背景
由于工作中经常用到ansible,所以整理了常用的ansible错误及原因分析,方便自己也方便别人参考。
1.shell 模块常见错误
1.1 使用shell遇到"msg": "non-zero return code"
ansible 脚本如下:
- name: Check the weblogic without wc
shell: "ps -ef|grep weblogic|grep -v grep"
register: check_weblogic0
ignore_errors: true
ansible 返回错误:
TASK [Check the weblogic without wc] *********************************************************************************************************************************************************************************************************fatal: [robin.org.cn]: FAILED! => {"changed": true, "cmd": "ps -ef|grep weblogic|grep -v grep", "delta": "0:00:00.036565", "end": "2020-02-23 18:08:03.100106", "msg": "non-zero return code", "rc": 1, "start": "2020-02-23 18:08:03.063541", "stderr": "", "stderr_lines": [], "stdout": "", "stdout_lines": []}
...ignoring
ok: [robin.org.cn] => {
"msg": {
"changed": true,
"cmd": "ps -ef|grep weblogic|grep -v grep",
"delta": "0:00:00.036565",
"end": "2020-02-23 18:08:03.100106",
"failed": true,
"msg": "non-zero return code",
"rc": 1,
"start": "2020-02-23 18:08:03.063541",
"stderr": "",
"stderr_lines": [],
"stdout": "",
"stdout_lines": []
}
}
原因分析:
当使用shell模块并且返回为空的时候,ansible就会认为shell脚本出错了,rc就返回1。
解决方案:
在shell命令末尾增加cat,将返回的内容通过管道传递给cat,使用cat返回的rc始终为0. 最好的解决方式,无论你要获取整个返回内容或者返回行数。

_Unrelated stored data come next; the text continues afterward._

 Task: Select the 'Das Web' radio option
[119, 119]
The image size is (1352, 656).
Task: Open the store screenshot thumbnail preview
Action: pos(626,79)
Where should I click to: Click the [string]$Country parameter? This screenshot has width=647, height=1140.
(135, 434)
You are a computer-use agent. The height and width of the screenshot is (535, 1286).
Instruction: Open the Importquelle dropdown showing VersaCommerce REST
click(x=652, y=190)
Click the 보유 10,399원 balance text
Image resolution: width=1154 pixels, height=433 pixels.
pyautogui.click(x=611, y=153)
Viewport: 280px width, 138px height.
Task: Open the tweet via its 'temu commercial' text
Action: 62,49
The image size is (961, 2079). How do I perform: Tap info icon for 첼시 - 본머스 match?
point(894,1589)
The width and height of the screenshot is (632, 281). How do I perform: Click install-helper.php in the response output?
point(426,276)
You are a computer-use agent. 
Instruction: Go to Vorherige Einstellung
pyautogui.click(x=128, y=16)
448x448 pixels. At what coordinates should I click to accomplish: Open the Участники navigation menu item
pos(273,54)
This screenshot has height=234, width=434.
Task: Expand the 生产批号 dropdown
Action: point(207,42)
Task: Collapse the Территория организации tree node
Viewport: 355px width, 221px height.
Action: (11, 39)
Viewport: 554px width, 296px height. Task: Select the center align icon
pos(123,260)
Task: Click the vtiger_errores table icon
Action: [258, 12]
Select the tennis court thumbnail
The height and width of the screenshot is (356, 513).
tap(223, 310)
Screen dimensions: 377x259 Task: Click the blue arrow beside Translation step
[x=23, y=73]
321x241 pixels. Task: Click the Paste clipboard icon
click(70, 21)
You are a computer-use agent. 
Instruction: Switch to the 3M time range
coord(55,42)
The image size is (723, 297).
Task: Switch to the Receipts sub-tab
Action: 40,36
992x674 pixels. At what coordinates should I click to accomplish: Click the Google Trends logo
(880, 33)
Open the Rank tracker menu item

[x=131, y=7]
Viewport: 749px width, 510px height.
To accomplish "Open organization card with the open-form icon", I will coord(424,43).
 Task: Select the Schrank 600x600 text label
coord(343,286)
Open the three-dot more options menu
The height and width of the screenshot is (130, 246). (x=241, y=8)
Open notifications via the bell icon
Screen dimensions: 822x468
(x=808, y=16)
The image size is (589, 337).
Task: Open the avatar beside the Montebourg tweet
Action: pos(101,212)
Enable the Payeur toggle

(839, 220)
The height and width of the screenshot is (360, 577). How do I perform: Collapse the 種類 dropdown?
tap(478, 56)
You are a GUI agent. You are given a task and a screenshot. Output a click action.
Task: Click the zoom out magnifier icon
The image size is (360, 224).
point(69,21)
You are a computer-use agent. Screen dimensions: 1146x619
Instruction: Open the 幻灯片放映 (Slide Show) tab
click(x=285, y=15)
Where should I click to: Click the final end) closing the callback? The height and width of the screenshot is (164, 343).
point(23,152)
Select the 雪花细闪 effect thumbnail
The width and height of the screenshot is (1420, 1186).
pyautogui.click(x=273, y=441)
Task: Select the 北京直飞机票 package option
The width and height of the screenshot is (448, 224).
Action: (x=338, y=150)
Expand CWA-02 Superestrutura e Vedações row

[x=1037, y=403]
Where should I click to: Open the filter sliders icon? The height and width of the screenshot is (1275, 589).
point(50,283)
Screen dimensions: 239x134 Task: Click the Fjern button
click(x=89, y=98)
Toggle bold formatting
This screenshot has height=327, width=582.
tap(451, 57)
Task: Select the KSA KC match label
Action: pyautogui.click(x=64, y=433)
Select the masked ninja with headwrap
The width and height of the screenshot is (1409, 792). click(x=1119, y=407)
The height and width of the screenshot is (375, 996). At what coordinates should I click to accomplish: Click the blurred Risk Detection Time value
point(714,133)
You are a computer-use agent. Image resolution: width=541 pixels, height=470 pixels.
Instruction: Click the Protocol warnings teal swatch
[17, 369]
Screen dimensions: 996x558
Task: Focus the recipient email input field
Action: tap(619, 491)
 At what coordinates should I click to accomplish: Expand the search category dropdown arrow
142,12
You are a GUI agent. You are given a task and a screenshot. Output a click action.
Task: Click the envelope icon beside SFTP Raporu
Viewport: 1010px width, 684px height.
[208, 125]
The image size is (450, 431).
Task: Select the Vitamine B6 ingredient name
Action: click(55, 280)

- name: Check the weblogic without wc but use cat
shell: "ps -ef|grep weblogic|grep -v grep|cat"
register: check_weblogic1
ignore_errors: true
- name: print the check_weblogic1
debug:
msg: "{{ check_weblogic1 }}"
在shell命令末尾增加wc -l,计算返回的行数,保证shell返回始终不为空。
- name: Check the weblogic with wc
shell: "ps -ef|grep weblogic|grep -v grep|wc -l"
register: check_weblogic2
ignore_errors: true
- name: print the check_weblogic2
debug:
msg: "{{ check_weblogic2.stdout|int }}"
在脚本最后面增加ignore_errors: true,最不推荐的方式,除非暂时没找到根本原因,应急。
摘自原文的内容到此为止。